§ **Work request A**:
Transcribe the part of the article on the Hotel Indigo zoning change starting at "The town’s zoning" and ending at "must be purchased.".
§ **Work request B**:
In the article on the Hotel Indigo zoning change, in what month and year did the administration led by then-Supervisor Sean Walter approve the change to the floor area calculation?
§ **Work request C**:
Resume the article on the Hotel Indigo zoning change after its last sentence.

§ **Excerpted passage**:
A proposed expansion of Hotel Indigo on West Main Street may be scaled back if the Town Board approves a proposal to undo a change to the town zoning code, according to an architect representing the owner.
Martin Sendlewski said the hotel’s expansion is close to being approved and the proposed change would have “the rug pulled out from under it in the 11th hour.” Mr. Sendlewski was one of the speakers at a public hearing last Tuesday to object to the change, which received positive feedback from farmers.
The change centers on reversing a zoning decision that dates back to a prior administration. In May 2010, at the suggestion of developer Lee Browning, the administration led by then-Supervisor Sean Walter approved a zoning change that eliminated bathrooms, hallways, closets and foyers from the floor area calculation on hotels and country inns. Mr. Browning, who has since built the 137-room Residence Inn and had already built the 114-room Hilton Garden Inn on Route 58, argued before the Town Board a year earlier that hotels should be treated differently from other commercial uses because areas such as hallways don’t produce revenue. Because of that, he had said, they shouldn’t be calculated as floor area.
The town’s zoning at the time wouldn’t allow the Residence Inn to be built unless its owners purchased 71 development credits off farmland that’s located in the town’s agricultural protection zone, and floor area ratio is used in the determination of how many development rights must be purchased.

§ **Pixel coordinate grounding records**:
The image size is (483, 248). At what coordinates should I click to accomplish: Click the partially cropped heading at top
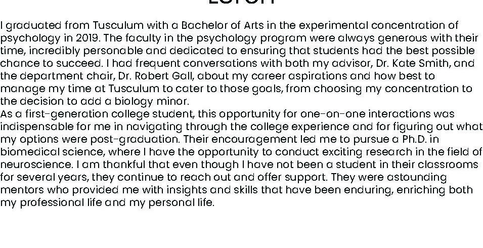click(x=242, y=2)
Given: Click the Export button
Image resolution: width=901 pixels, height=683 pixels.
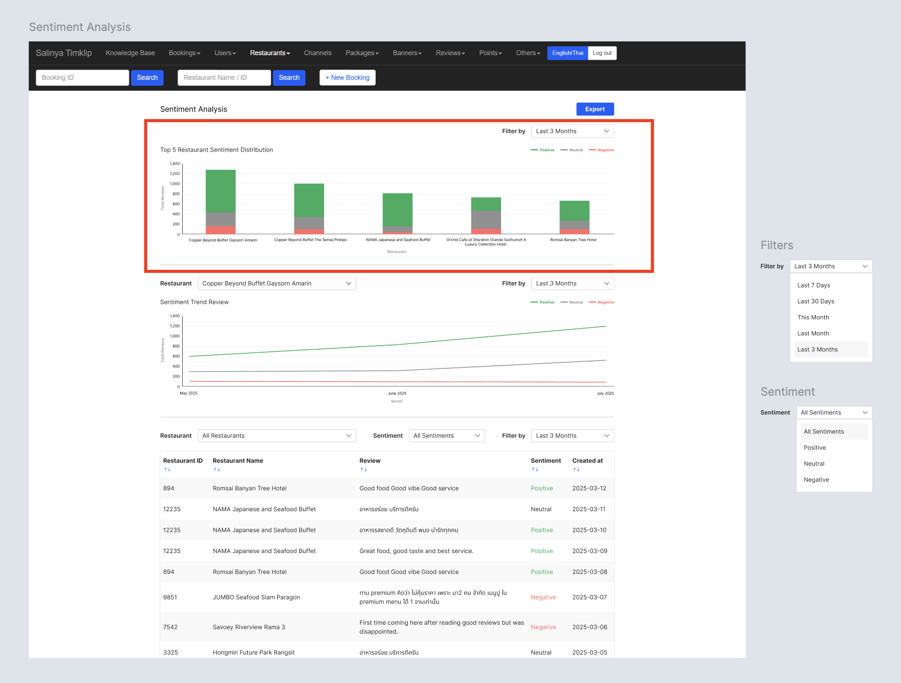Looking at the screenshot, I should click(594, 109).
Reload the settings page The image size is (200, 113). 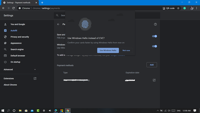(x=14, y=8)
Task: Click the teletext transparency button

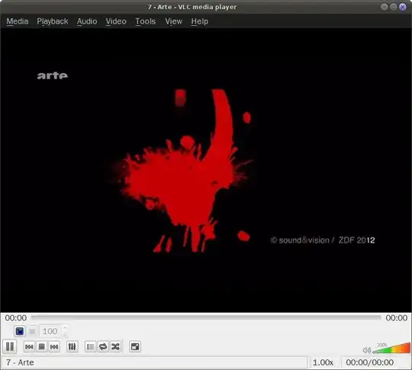Action: point(32,331)
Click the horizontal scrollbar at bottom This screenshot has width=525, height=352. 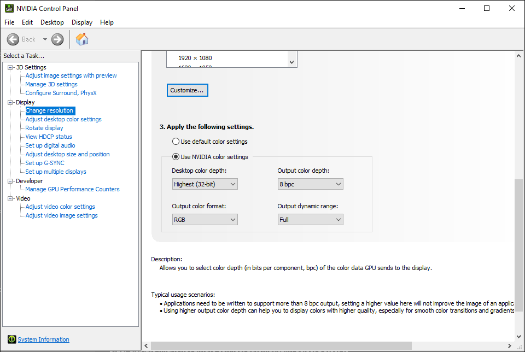tap(328, 345)
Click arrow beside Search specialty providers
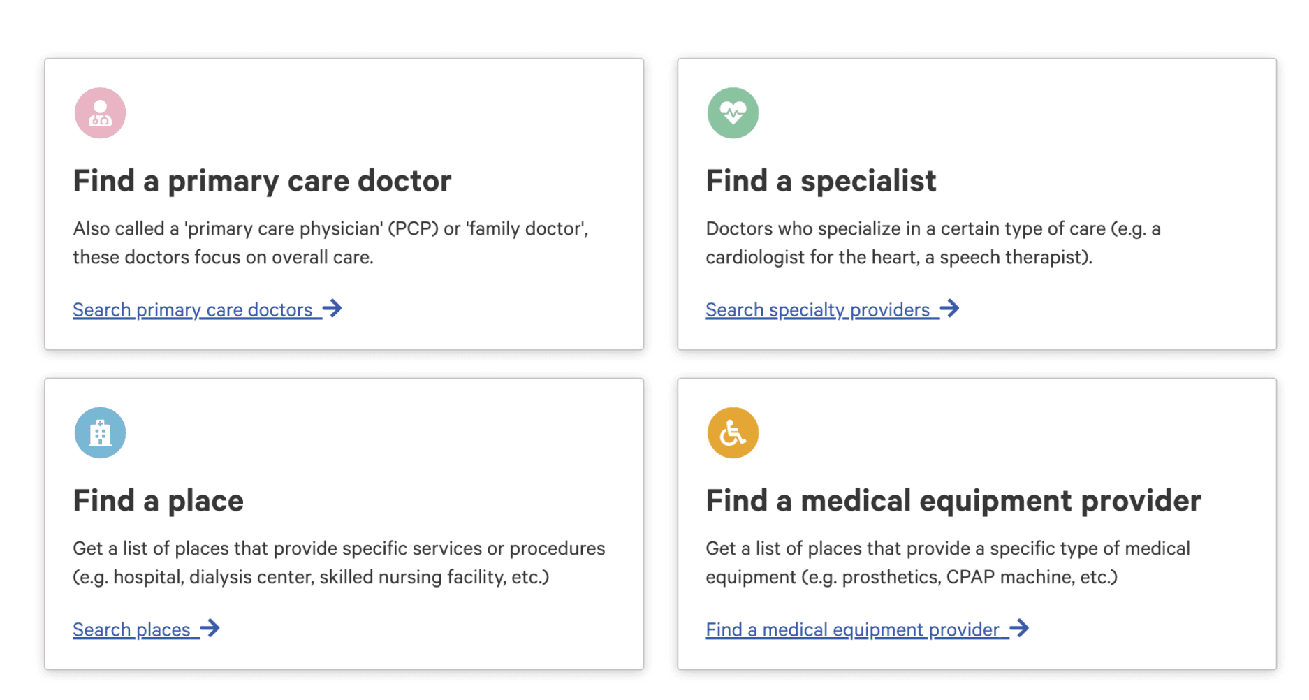This screenshot has width=1309, height=700. tap(950, 308)
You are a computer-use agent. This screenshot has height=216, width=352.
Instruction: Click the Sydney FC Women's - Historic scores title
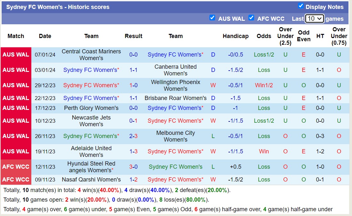tap(58, 7)
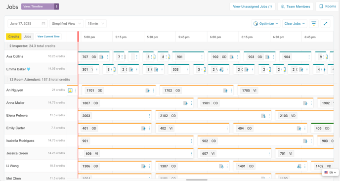340x181 pixels.
Task: Click the yellow person icon in An Nguyen's row
Action: point(70,91)
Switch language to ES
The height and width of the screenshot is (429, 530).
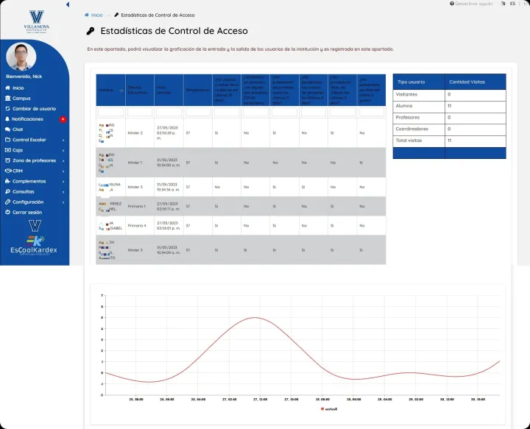(x=512, y=4)
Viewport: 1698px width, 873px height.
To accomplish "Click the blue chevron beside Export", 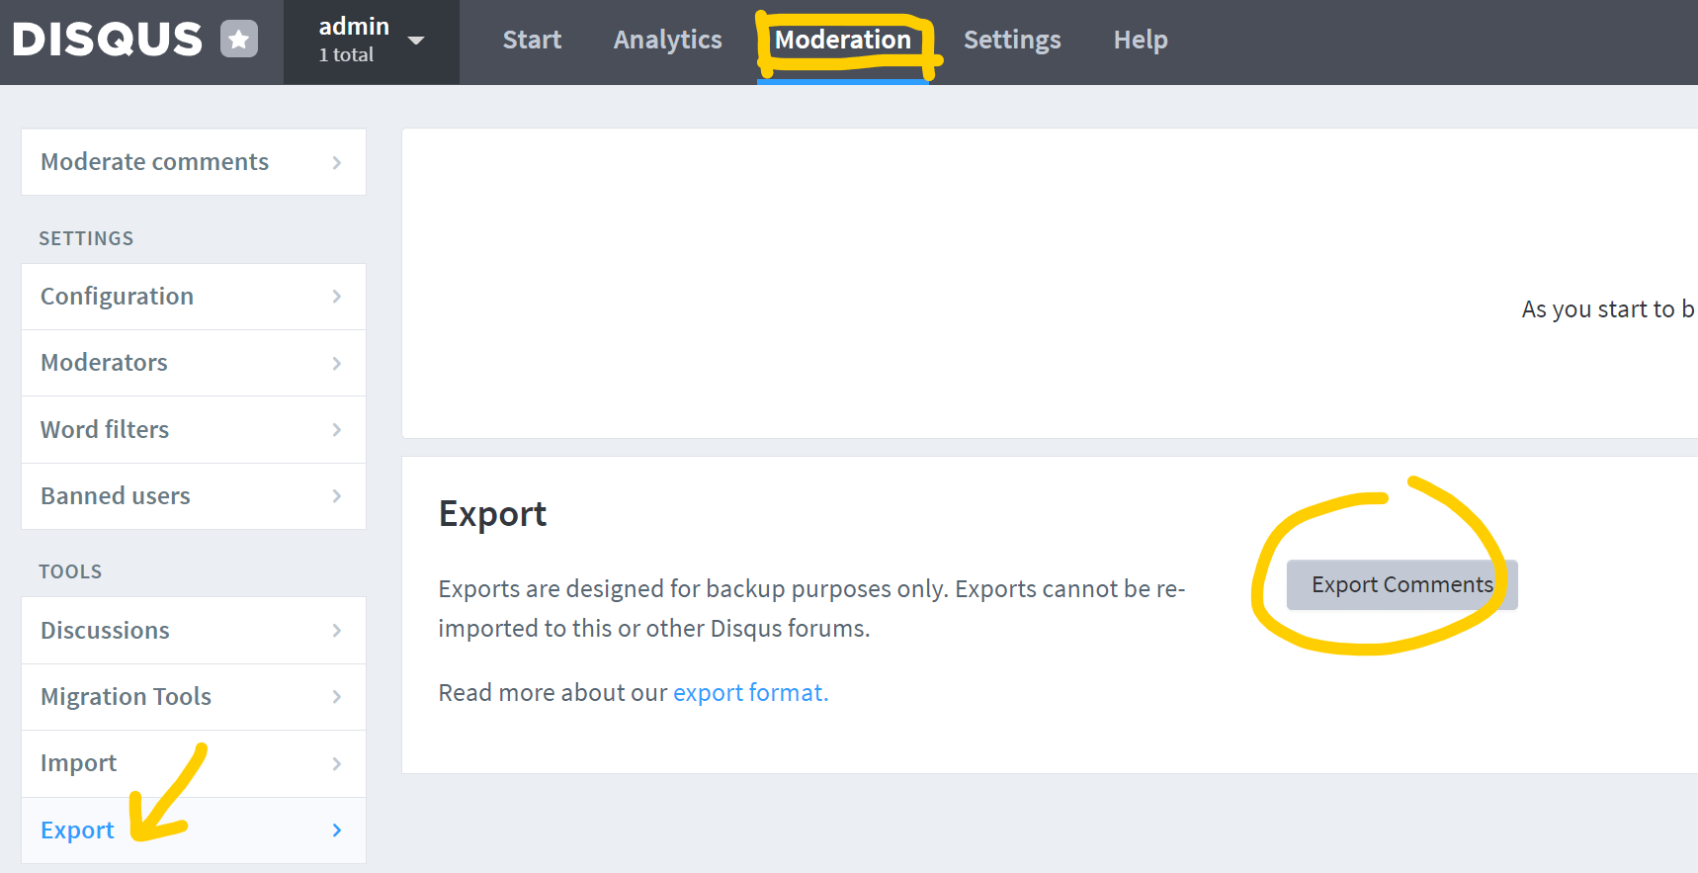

§ **Response A**:
The town’s zoning at the time wouldn’t allow the Residence Inn to be built unless its owners purchased 71 development credits off farmland that’s located in the town’s agricultural protection zone, and floor area ratio is used in the determination of how many development rights must be purchased.

§ **Response B**:
May 2010

§ **Response C**:
At the public hearing last week, realtor Larry Oxman, representing the owner of the so-called Broad Cove site on Hubbard Avenue in Aquebogue, said that property owner has sought to built a hospitality use there but that plan would be “pretty greatly” impacted if this proposed change is adopted.
Mx. Oxman said the Broad Cove site is not even a receiving area for transferred development rights.
Rob Carpenter, the administrative director of the Long Island Farm Bureau, supported the change. He said the town, in its 2003 master plan update, had agreed to help farmers by requiring developers to use TDR in order to get additional commercial density.
The 2010 amendment on floor area diminished that, he said.
“We believe TDR is a vital part of preserving farmland,” Mr. Carpenter said.
Farmer Rodney Anderson also supported the proposed change.
The Town Board closed the hearing, other than to leave it open for written comments until Friday.